Two Ways to Belong in America
- Bharati Mukharjee
Bharati Mukharjee subjectively describes her and her sister Mira's situation in the US. She explains how they are different from each other. Initially, they planned to stay in America for two years that's until they complete their degree, and then they had a plan to return back to India to get married to the grooms their father would choose. In reverse to her plan, they got married to the one they chose and remained in the US. When she compares and contrasts the situation they both have in the US, it's already been 35 years.
Bharati and her sister have so many common things like appearance and attitude but gradually their preferences are changed. After two years of education in the US, they got married. Mira got married to an Indian student and got a labor certificate to acquire hassle-free residence and employment. Whereas Bharati got married to an American fellow student of Canadian parentage. She had a good position as she got married to an Ameican man. She has a superior position in merit and job.
She says she welcomed the emotional strain of marrying outside her ethnic community because she got married to someone away from her origin.

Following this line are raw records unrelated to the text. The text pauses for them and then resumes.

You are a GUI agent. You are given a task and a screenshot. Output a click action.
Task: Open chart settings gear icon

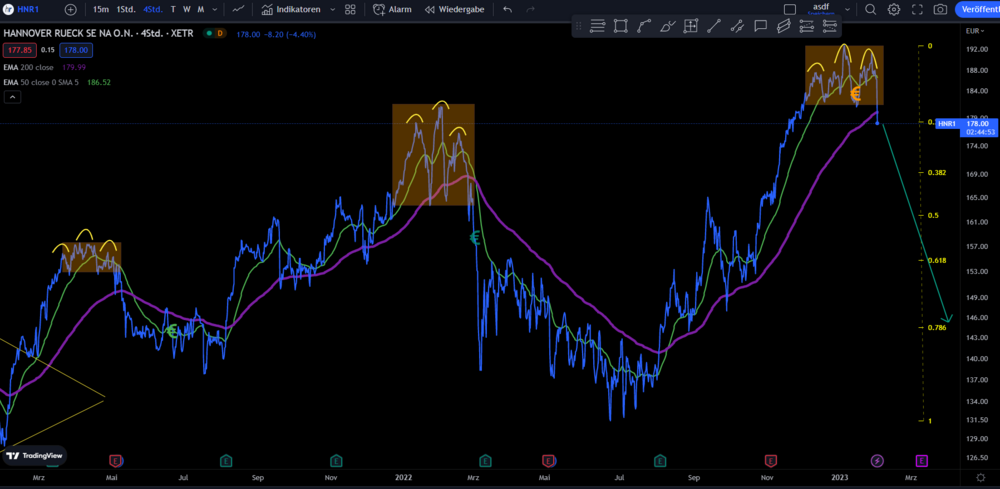pyautogui.click(x=893, y=9)
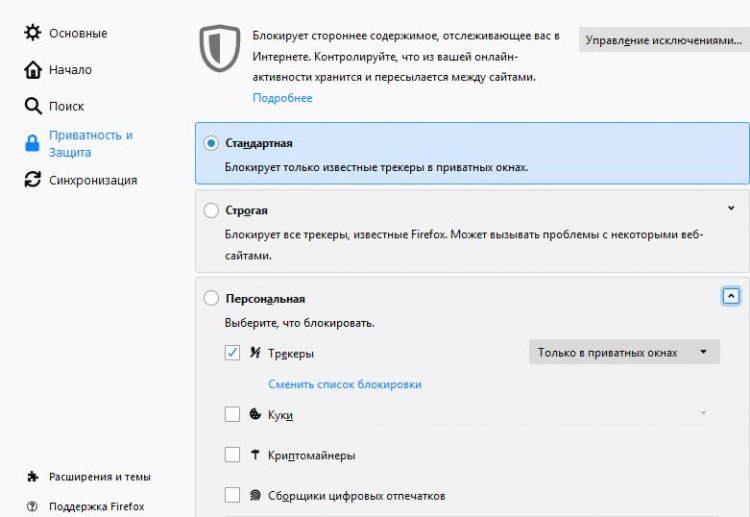
Task: Open the Сменить список блокировки link
Action: click(344, 384)
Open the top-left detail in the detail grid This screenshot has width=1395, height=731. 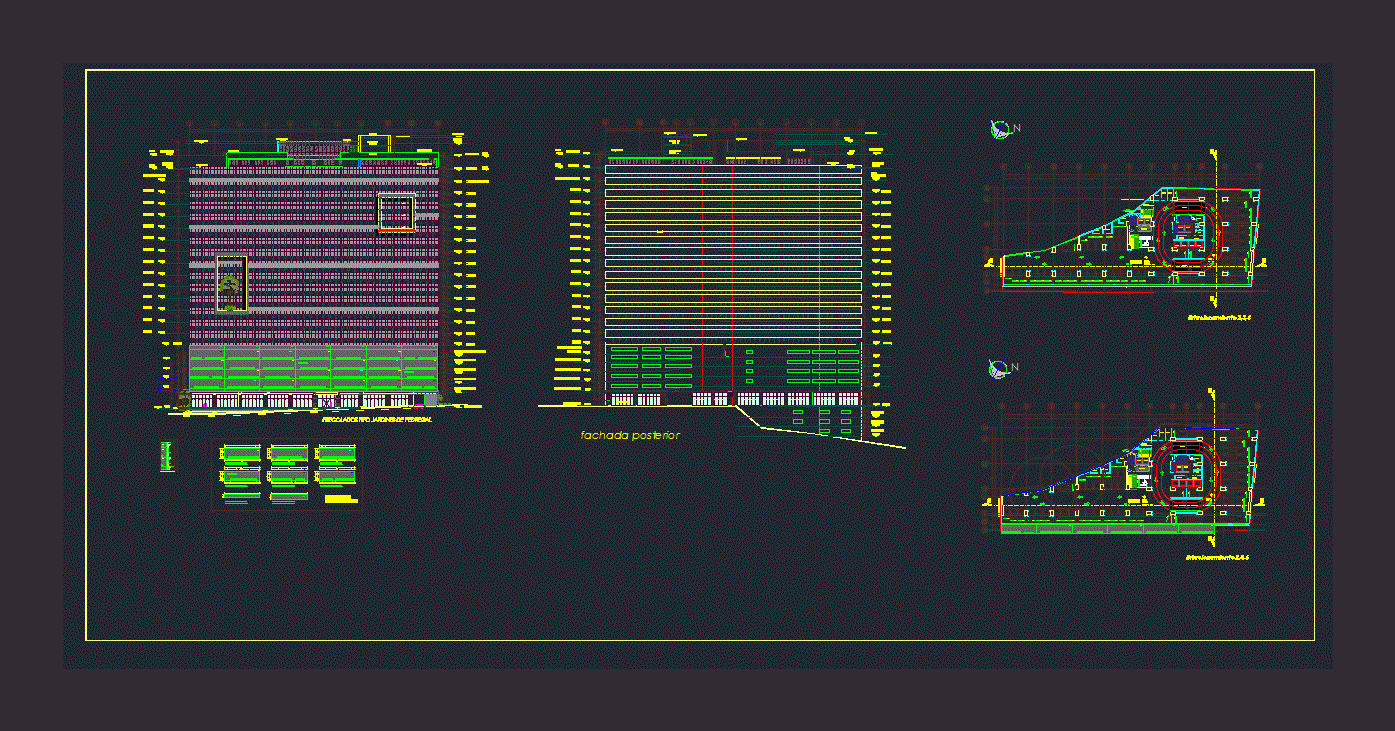(240, 454)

She chose fluidity, self-invention, blue jeans, and T-shirts, renouncing the pure cultural marriage of the Mukherjee family.
Mukharjee is different from her sister. Despite coming from the same cultural background they are contrasted to each other when they got exposed to the new environment of the US. Their situation was different. She thinks her sister has narrow perspectives and she is uninvolved with the pop culture in the US. Whereas her sister thinks Mukharjee lacks structure in her life, lacks Indianess, and unvarying daily cores.
They have a close relationship and very affectionate about each other because they are each other close blood relatives in a foreign land.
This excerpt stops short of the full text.